Two control levels — vectors decide what happens, sensors decide what cameras see

Left lane generates traffic as latents; right lane reconstructs photoreal background; both merge into a mask-guided video editor.

Temporal vector AE in motion

The VAE encodes sparse, variable scenes into a fixed latent and reconstructs them — agents and lanes stay temporally coherent.

Architecture, both halves

STAR-AE structure-aware temporal vector VAE
STAR-AE — slotify variable agents/lanes, then factorize time / space / cross-domain attention into one fixed latent.
STRIDENet conditional latent diffusion architecture
STRIDENet — denoise in the standardized latent space, conditioned on history, with decode-domain physics regularization.

Sensor-level closed loop

WorldSim closed-loop simulation framework
Three pipelines close the loop: Gaussian-Splatting reconstruction builds the real background, traffic generation populates it, and a DiT video world renders the surround result.

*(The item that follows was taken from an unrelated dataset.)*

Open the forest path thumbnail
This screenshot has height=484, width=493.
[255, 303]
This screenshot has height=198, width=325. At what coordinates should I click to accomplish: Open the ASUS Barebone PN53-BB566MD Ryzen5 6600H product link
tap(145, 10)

Mask-guided DiT — edit, don't regenerate

Four semantic masks partition every frame so the model only computes what must change.

MaskRegionAction
M_keepKnown backgroundFrozen — skip all compute
M_ctxReference backgroundCached — provide K/V only
M_edgeFg/bg boundaryActive — repair the seam
M_genForegroundActive — generate by condition
Mask-guided DiT architecture on MagicDrive-V2
Background is locked every step; foreground tokens align to BBox trajectories and read background appearance for seamless style fusion.

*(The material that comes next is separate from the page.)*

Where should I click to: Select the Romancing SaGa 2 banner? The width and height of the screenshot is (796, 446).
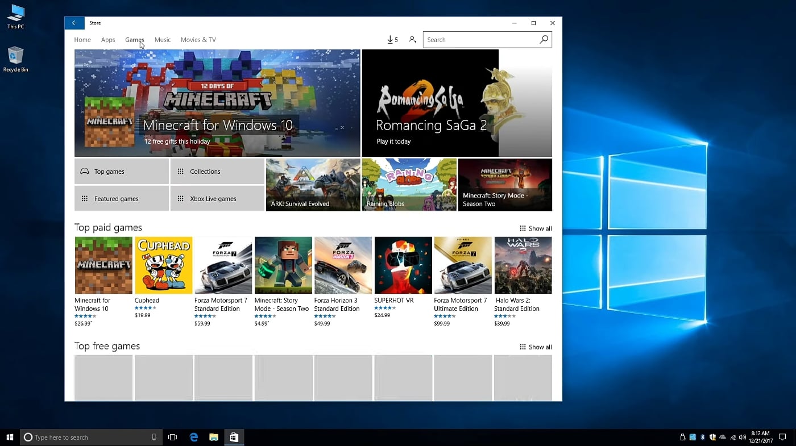pos(457,103)
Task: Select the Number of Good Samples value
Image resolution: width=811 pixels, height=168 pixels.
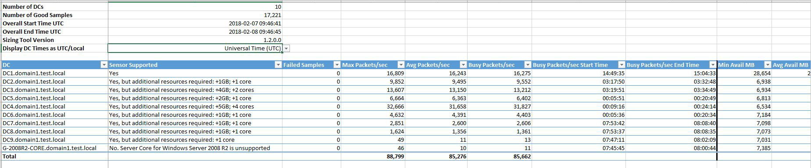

Before vs after the mask-guided editor

Direct baseline. Applying the original paper as-is — scene completion breaks down.
Mask-guided DiT. Foreground generated under different lighting, background untouched.

Closed-loop results

Precise control under a rainy-weather condition.
Pure-noise generation — full surround scene from scratch.
My role. Designed the structure-aware temporal vector world model (STAR-AE + STRIDENet) and built the sensor-level closed loop on a MagicDrive-V2-based mask-guided DiT editor. Wording is high-level to protect enterprise confidentiality.
Confidentiality note. Bosch (XC-CN) ongoing research. Architecture and method are presented at a portfolio level; internal data, calibration, metrics, and product details are intentionally omitted or sanitized.